- Data shown
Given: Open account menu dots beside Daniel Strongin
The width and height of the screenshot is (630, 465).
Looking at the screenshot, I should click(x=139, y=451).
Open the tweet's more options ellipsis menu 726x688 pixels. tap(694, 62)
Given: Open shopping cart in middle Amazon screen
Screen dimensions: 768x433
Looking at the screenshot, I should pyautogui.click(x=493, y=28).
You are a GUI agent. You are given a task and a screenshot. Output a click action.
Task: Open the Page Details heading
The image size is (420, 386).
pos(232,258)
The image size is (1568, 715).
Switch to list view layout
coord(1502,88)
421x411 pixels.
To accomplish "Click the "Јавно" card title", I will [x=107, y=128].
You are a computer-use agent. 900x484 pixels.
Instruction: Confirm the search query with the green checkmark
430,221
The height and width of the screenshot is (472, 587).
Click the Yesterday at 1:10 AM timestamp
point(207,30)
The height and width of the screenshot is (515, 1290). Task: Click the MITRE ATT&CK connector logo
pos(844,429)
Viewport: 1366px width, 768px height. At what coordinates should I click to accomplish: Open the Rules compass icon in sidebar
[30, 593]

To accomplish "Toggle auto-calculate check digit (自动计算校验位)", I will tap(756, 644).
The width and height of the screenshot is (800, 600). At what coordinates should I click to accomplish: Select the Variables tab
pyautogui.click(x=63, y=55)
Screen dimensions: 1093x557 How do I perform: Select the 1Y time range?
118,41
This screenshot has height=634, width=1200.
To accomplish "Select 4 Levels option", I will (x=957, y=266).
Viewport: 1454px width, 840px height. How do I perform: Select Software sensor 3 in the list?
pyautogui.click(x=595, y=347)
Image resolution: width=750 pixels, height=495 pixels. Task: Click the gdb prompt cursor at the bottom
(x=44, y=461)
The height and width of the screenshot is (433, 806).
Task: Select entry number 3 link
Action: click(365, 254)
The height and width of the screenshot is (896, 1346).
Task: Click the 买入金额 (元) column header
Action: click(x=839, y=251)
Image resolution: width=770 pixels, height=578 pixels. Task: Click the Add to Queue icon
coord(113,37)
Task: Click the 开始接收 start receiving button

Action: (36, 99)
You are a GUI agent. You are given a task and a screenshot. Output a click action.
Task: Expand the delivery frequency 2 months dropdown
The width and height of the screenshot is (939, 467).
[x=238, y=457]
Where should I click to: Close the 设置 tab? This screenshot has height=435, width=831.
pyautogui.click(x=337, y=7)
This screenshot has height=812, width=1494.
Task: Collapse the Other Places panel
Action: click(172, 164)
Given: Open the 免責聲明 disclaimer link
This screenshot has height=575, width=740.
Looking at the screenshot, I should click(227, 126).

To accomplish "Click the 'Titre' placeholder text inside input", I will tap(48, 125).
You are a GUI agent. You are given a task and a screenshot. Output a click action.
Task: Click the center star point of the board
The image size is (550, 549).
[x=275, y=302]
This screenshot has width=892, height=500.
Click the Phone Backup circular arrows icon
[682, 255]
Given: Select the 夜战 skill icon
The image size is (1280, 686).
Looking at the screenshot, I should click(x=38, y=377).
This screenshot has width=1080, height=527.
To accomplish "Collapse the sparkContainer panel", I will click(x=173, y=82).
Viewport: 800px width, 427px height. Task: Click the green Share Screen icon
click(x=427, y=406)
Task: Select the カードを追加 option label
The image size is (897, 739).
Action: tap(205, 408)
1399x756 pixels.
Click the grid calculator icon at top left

- Work required
Each entry above must be repeated exactly, with nothing dropped.

- Output
Given: Open account menu dots beside Daniel Strongin
The width and height of the screenshot is (630, 465).
Looking at the screenshot, I should click(x=139, y=451).
Open the tweet's more options ellipsis menu 726x688 pixels. tap(694, 62)
Given: Open shopping cart in middle Amazon screen
Screen dimensions: 768x433
Looking at the screenshot, I should pyautogui.click(x=493, y=28).
You are a GUI agent. You are given a task and a screenshot. Output a click action.
Task: Open the Page Details heading
The image size is (420, 386).
pos(232,258)
The image size is (1568, 715).
Switch to list view layout
coord(1502,88)
421x411 pixels.
To accomplish "Click the "Јавно" card title", I will [x=107, y=128].
You are a computer-use agent. 900x484 pixels.
Instruction: Confirm the search query with the green checkmark
430,221
The height and width of the screenshot is (472, 587).
Click the Yesterday at 1:10 AM timestamp
point(207,30)
The height and width of the screenshot is (515, 1290). Task: Click the MITRE ATT&CK connector logo
pos(844,429)
Viewport: 1366px width, 768px height. At what coordinates should I click to accomplish: Open the Rules compass icon in sidebar
[30, 593]

To accomplish "Toggle auto-calculate check digit (自动计算校验位)", I will tap(756, 644).
The width and height of the screenshot is (800, 600). At what coordinates should I click to accomplish: Select the Variables tab
pyautogui.click(x=63, y=55)
Screen dimensions: 1093x557 How do I perform: Select the 1Y time range?
118,41
This screenshot has height=634, width=1200.
To accomplish "Select 4 Levels option", I will (x=957, y=266).
Viewport: 1454px width, 840px height. How do I perform: Select Software sensor 3 in the list?
pyautogui.click(x=595, y=347)
Image resolution: width=750 pixels, height=495 pixels. Task: Click the gdb prompt cursor at the bottom
(x=44, y=461)
The height and width of the screenshot is (433, 806).
Task: Select entry number 3 link
Action: click(365, 254)
The height and width of the screenshot is (896, 1346).
Task: Click the 买入金额 (元) column header
Action: click(x=839, y=251)
Image resolution: width=770 pixels, height=578 pixels. Task: Click the Add to Queue icon
coord(113,37)
Task: Click the 开始接收 start receiving button

Action: (36, 99)
You are a GUI agent. You are given a task and a screenshot. Output a click action.
Task: Expand the delivery frequency 2 months dropdown
The width and height of the screenshot is (939, 467).
[x=238, y=457]
Where should I click to: Close the 设置 tab? This screenshot has height=435, width=831.
pyautogui.click(x=337, y=7)
This screenshot has height=812, width=1494.
Task: Collapse the Other Places panel
Action: click(172, 164)
Given: Open the 免責聲明 disclaimer link
This screenshot has height=575, width=740.
Looking at the screenshot, I should click(227, 126).

To accomplish "Click the 'Titre' placeholder text inside input", I will tap(48, 125).
You are a GUI agent. You are given a task and a screenshot. Output a click action.
Task: Click the center star point of the board
The image size is (550, 549).
[x=275, y=302]
This screenshot has width=892, height=500.
Click the Phone Backup circular arrows icon
[682, 255]
Given: Select the 夜战 skill icon
The image size is (1280, 686).
Looking at the screenshot, I should click(x=38, y=377).
This screenshot has width=1080, height=527.
To accomplish "Collapse the sparkContainer panel", I will click(x=173, y=82).
Viewport: 800px width, 427px height. Task: Click the green Share Screen icon
click(x=427, y=406)
Task: Select the カードを追加 option label
The image size is (897, 739).
Action: tap(205, 408)
1399x756 pixels.
Click the grid calculator icon at top left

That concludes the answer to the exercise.